- PROBLEM: Render as a JSON list of strings the lines from the one containing "The image size is (738, 1568)." through the one containing "[x=554, y=1087]", both included, one string per line with blank lines omitted. Leave the pictures out of the answer.

- GIVEN ENTRIES:
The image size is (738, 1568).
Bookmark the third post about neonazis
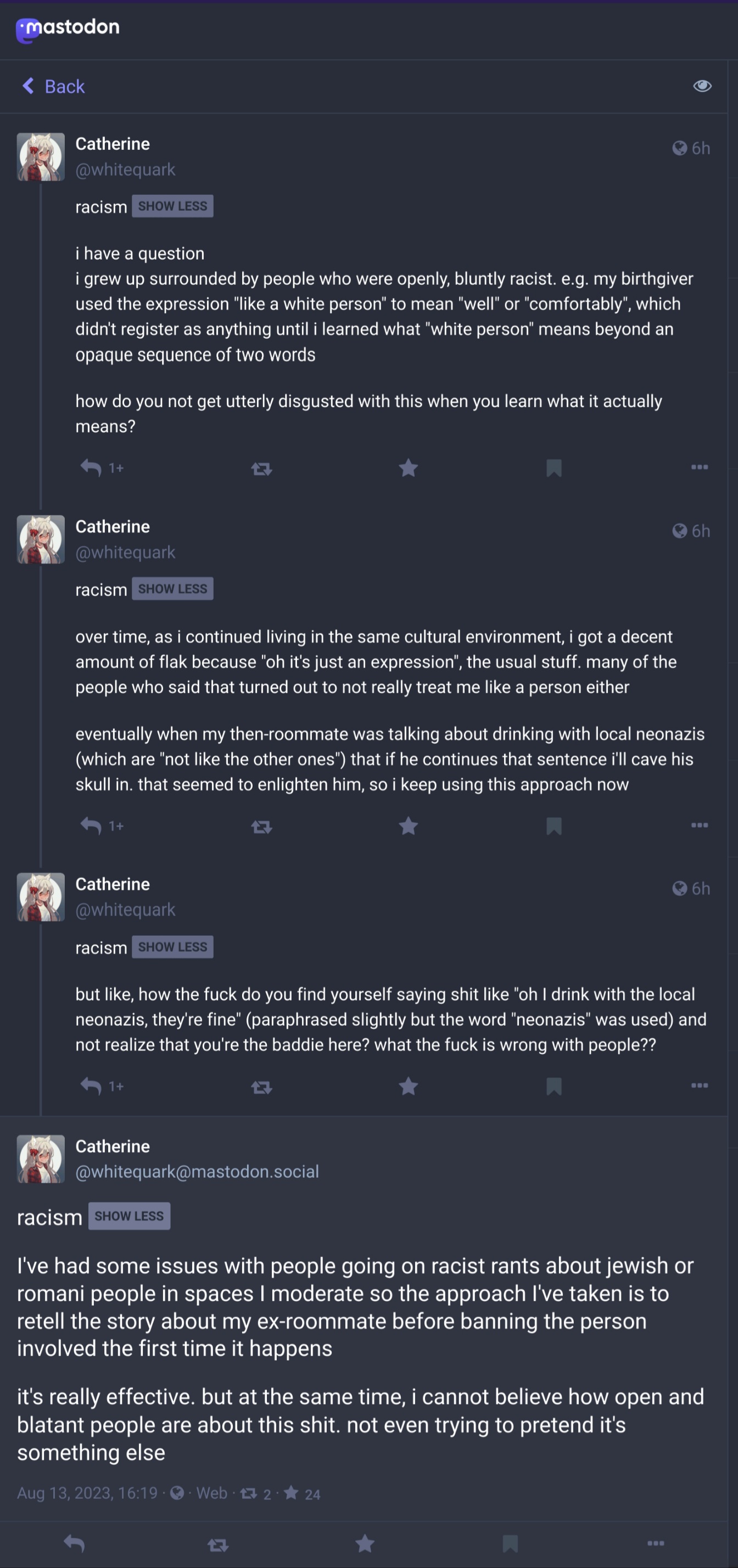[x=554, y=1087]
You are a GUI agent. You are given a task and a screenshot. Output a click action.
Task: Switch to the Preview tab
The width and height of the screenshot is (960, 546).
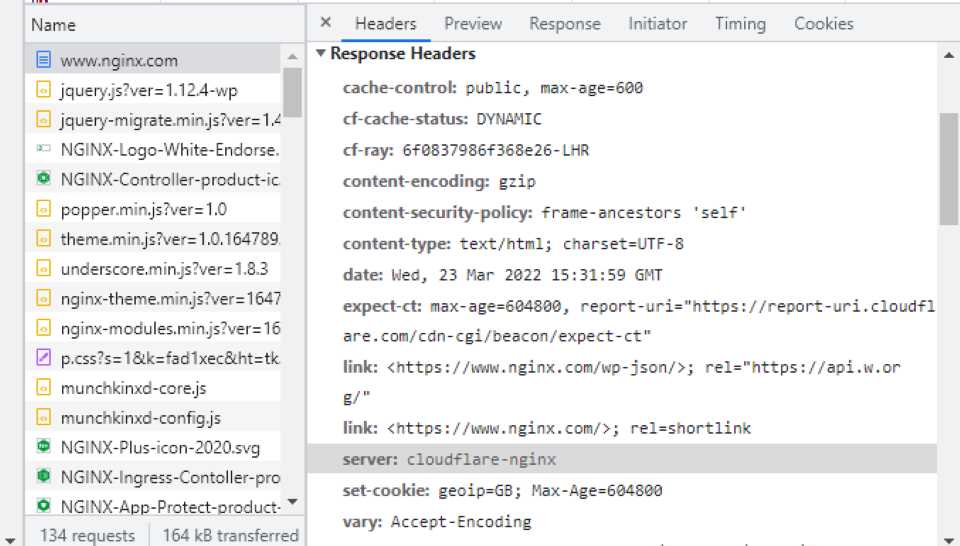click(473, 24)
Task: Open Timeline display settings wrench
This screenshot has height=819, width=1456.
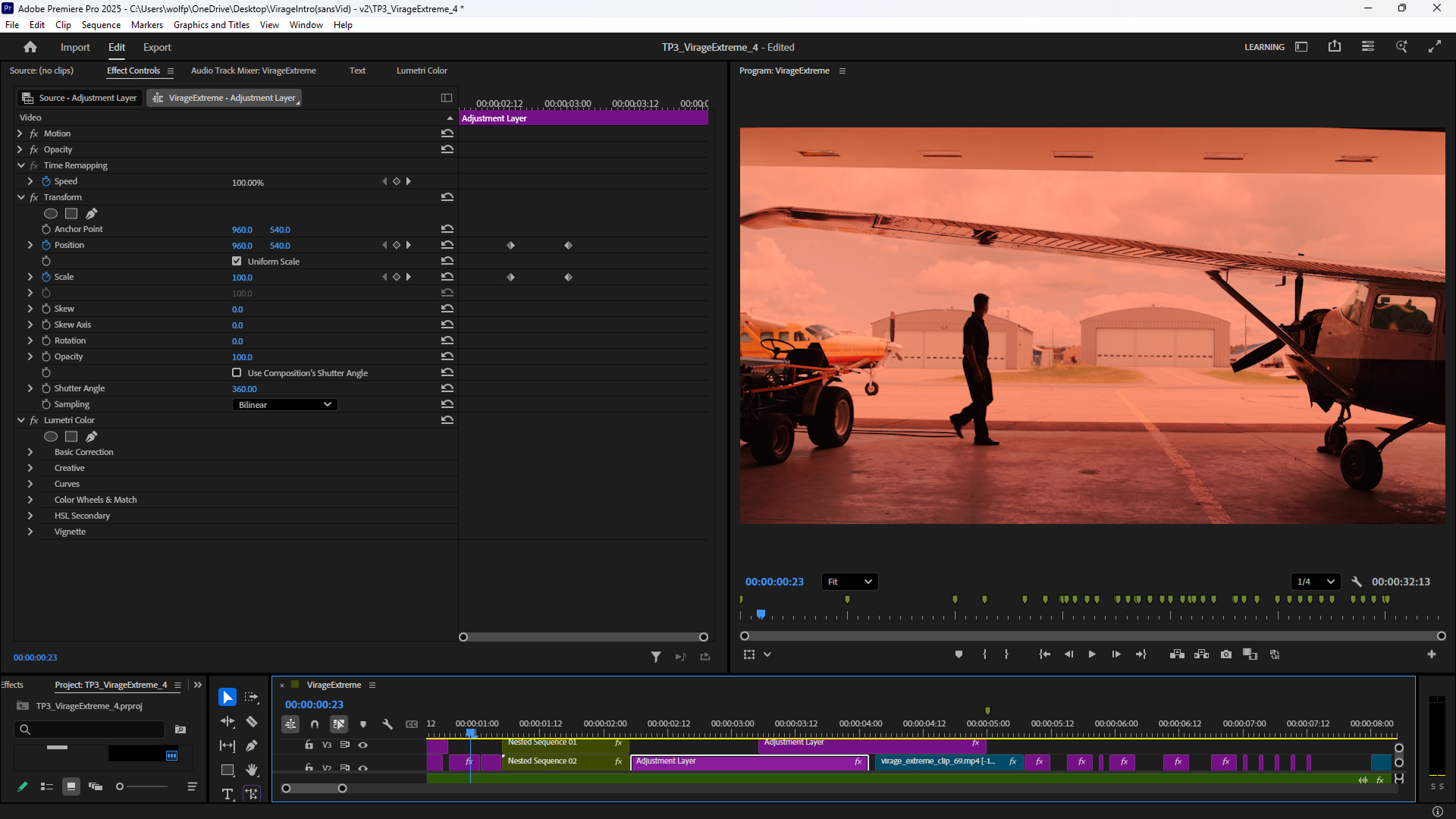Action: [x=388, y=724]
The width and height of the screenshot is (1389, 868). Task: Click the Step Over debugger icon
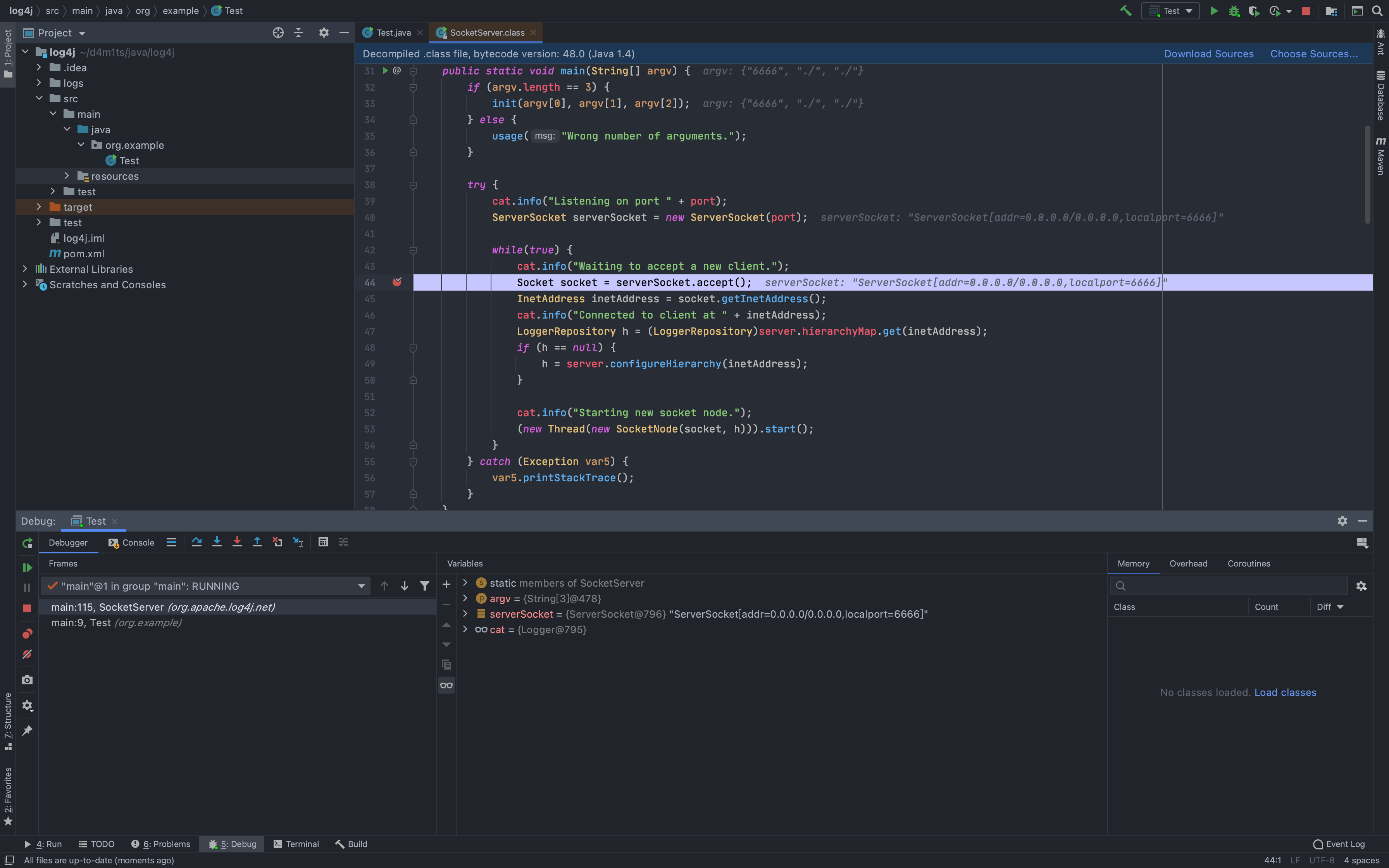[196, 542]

--

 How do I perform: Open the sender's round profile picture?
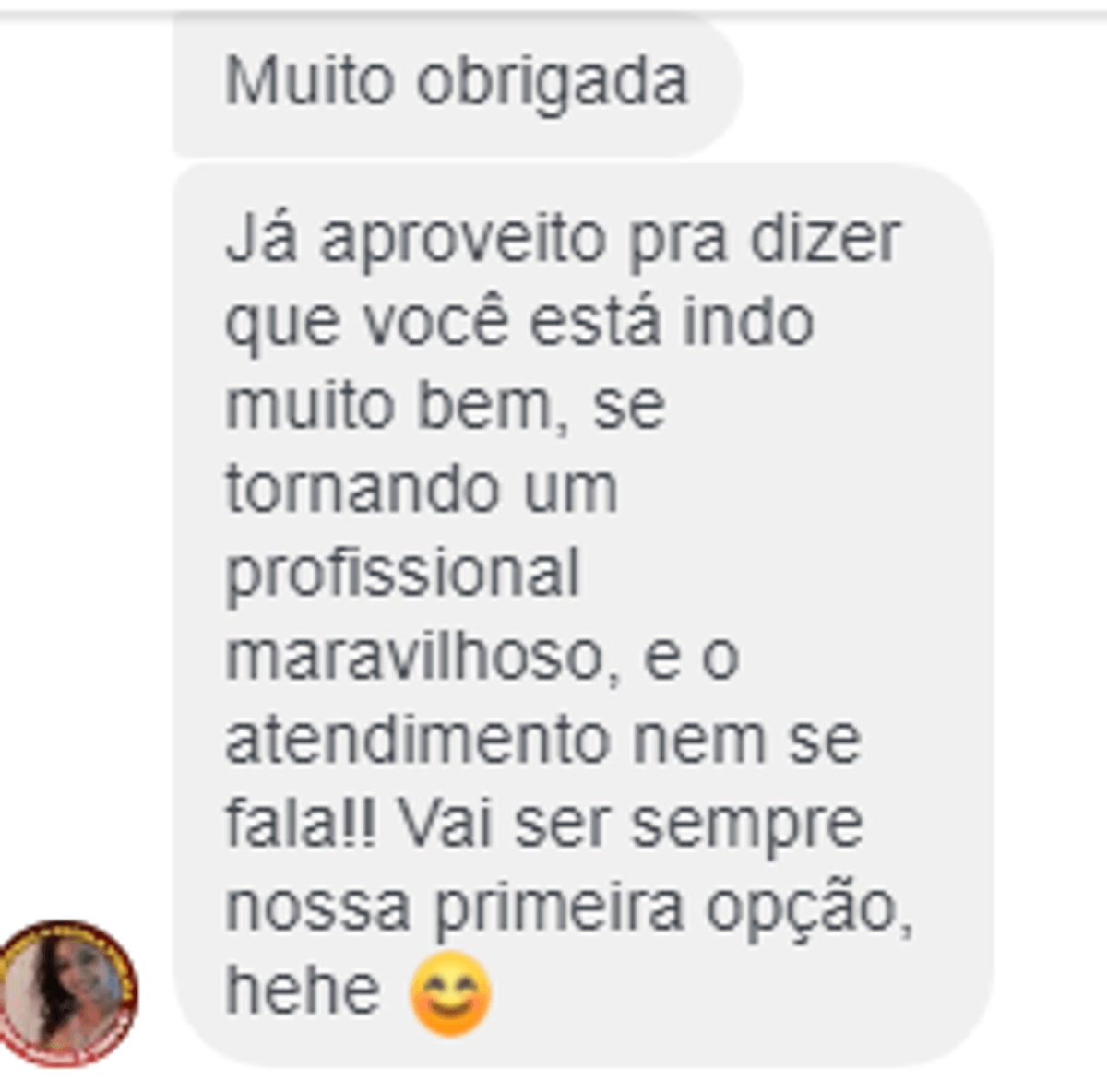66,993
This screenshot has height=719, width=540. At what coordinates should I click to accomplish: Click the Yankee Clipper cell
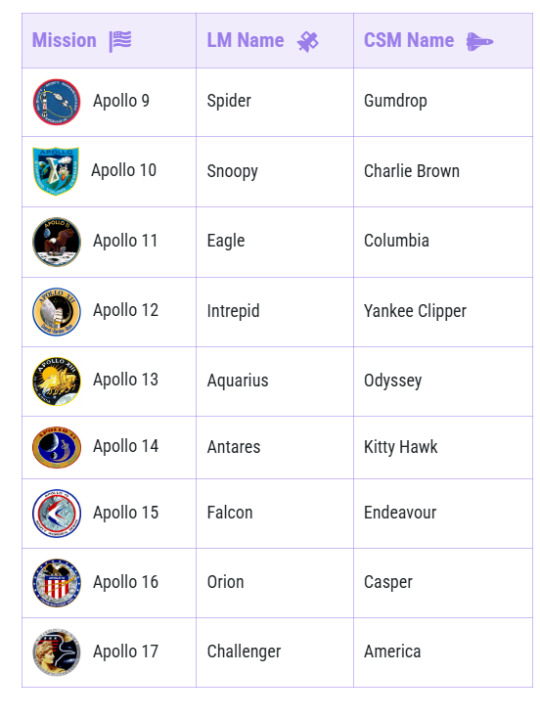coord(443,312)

- ANSWER TO THE PROBLEM:
[
  "The image size is (738, 1568).",
  "Bookmark the third post about neonazis",
  "[x=554, y=1087]"
]